Your objective — Copy each of the records below word for word, with no changes.

Records —
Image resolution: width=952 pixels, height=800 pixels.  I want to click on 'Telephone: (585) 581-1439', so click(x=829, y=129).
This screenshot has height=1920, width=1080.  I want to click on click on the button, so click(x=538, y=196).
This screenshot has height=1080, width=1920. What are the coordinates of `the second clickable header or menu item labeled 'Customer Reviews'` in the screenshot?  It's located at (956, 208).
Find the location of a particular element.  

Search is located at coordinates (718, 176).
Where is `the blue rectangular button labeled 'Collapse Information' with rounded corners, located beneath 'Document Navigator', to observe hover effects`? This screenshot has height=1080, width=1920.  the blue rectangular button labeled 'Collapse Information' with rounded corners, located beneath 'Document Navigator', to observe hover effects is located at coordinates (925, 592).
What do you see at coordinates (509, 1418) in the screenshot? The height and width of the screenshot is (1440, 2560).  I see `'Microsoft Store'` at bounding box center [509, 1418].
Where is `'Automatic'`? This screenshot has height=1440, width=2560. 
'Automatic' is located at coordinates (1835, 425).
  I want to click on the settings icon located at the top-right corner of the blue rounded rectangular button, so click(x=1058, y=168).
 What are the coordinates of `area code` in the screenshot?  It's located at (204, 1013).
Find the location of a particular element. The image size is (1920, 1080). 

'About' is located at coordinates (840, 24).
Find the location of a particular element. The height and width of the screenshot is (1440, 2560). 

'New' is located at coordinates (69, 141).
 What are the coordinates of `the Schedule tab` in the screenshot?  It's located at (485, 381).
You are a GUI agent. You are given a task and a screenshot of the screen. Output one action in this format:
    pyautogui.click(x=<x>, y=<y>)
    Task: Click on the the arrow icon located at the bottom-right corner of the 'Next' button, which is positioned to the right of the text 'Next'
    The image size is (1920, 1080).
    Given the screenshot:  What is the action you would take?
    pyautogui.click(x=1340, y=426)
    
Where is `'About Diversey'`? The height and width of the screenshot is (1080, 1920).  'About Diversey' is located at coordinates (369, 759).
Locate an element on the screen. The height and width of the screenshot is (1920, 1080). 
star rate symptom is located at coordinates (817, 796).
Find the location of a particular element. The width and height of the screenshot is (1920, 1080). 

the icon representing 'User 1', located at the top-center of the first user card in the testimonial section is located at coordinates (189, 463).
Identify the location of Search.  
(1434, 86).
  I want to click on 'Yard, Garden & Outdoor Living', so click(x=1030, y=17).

Solution to this task —
Image resolution: width=952 pixels, height=800 pixels.  I want to click on 'Telephone: (585) 581-1439', so click(x=829, y=129).
This screenshot has height=1920, width=1080.  I want to click on click on the button, so click(x=538, y=196).
This screenshot has height=1080, width=1920. What are the coordinates of `the second clickable header or menu item labeled 'Customer Reviews'` in the screenshot?  It's located at (956, 208).
Find the location of a particular element.  

Search is located at coordinates (718, 176).
Where is `the blue rectangular button labeled 'Collapse Information' with rounded corners, located beneath 'Document Navigator', to observe hover effects`? This screenshot has height=1080, width=1920.  the blue rectangular button labeled 'Collapse Information' with rounded corners, located beneath 'Document Navigator', to observe hover effects is located at coordinates (925, 592).
What do you see at coordinates (509, 1418) in the screenshot? The height and width of the screenshot is (1440, 2560).  I see `'Microsoft Store'` at bounding box center [509, 1418].
Where is `'Automatic'`? This screenshot has height=1440, width=2560. 
'Automatic' is located at coordinates (1835, 425).
  I want to click on the settings icon located at the top-right corner of the blue rounded rectangular button, so click(x=1058, y=168).
 What are the coordinates of `area code` in the screenshot?  It's located at (204, 1013).
Find the location of a particular element. The image size is (1920, 1080). 

'About' is located at coordinates (840, 24).
Find the location of a particular element. The height and width of the screenshot is (1440, 2560). 

'New' is located at coordinates (69, 141).
 What are the coordinates of `the Schedule tab` in the screenshot?  It's located at (485, 381).
You are a GUI agent. You are given a task and a screenshot of the screen. Output one action in this format:
    pyautogui.click(x=<x>, y=<y>)
    Task: Click on the the arrow icon located at the bottom-right corner of the 'Next' button, which is positioned to the right of the text 'Next'
    The image size is (1920, 1080).
    Given the screenshot:  What is the action you would take?
    pyautogui.click(x=1340, y=426)
    
Where is `'About Diversey'`? The height and width of the screenshot is (1080, 1920).  'About Diversey' is located at coordinates (369, 759).
Locate an element on the screen. The height and width of the screenshot is (1920, 1080). 
star rate symptom is located at coordinates (817, 796).
Find the location of a particular element. The width and height of the screenshot is (1920, 1080). 

the icon representing 'User 1', located at the top-center of the first user card in the testimonial section is located at coordinates (189, 463).
Identify the location of Search.  
(1434, 86).
  I want to click on 'Yard, Garden & Outdoor Living', so click(x=1030, y=17).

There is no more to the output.